***** GIVEN DATA *****

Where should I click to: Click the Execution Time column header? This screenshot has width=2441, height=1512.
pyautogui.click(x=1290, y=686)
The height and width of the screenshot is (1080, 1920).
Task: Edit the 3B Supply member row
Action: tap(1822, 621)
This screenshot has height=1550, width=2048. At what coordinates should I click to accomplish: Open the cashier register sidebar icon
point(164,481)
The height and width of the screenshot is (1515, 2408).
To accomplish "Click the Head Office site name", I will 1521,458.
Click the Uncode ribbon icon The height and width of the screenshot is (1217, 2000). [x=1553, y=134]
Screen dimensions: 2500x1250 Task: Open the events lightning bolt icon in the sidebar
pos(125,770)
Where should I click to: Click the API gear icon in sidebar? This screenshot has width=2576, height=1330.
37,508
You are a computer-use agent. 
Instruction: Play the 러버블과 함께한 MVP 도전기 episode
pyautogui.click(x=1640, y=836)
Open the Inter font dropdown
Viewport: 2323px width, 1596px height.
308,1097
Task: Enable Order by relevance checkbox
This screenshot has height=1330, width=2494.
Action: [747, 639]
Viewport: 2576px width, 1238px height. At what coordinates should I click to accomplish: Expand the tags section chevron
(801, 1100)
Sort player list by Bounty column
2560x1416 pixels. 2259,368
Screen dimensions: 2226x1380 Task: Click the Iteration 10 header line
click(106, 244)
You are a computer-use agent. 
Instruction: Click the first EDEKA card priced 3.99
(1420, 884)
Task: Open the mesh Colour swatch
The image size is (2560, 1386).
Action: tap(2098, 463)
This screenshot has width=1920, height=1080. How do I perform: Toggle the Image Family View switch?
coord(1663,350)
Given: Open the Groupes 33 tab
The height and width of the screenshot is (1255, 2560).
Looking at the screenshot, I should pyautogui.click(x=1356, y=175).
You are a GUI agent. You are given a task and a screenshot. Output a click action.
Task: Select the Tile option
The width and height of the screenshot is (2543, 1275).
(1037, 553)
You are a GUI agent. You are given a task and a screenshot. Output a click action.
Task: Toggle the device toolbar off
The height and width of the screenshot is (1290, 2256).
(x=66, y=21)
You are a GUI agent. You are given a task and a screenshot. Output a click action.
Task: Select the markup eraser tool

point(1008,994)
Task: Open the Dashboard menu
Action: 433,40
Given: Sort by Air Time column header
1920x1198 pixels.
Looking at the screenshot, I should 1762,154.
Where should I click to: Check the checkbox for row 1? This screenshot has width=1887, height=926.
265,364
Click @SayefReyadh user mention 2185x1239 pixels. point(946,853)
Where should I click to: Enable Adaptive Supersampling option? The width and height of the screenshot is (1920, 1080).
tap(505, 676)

*****

*PROBLEM TO SOLVE:* Using the entries above, extract exactly the span from the line with "This screenshot has height=1550, width=2048." to the line with "Click the Uncode", both lines included; leave out everything else.

*EXPECTED ANSWER:*
This screenshot has height=1550, width=2048. At what coordinates should I click to accomplish: Open the cashier register sidebar icon
point(164,481)
The height and width of the screenshot is (1515, 2408).
To accomplish "Click the Head Office site name", I will 1521,458.
Click the Uncode ribbon icon The height and width of the screenshot is (1217, 2000). [x=1553, y=134]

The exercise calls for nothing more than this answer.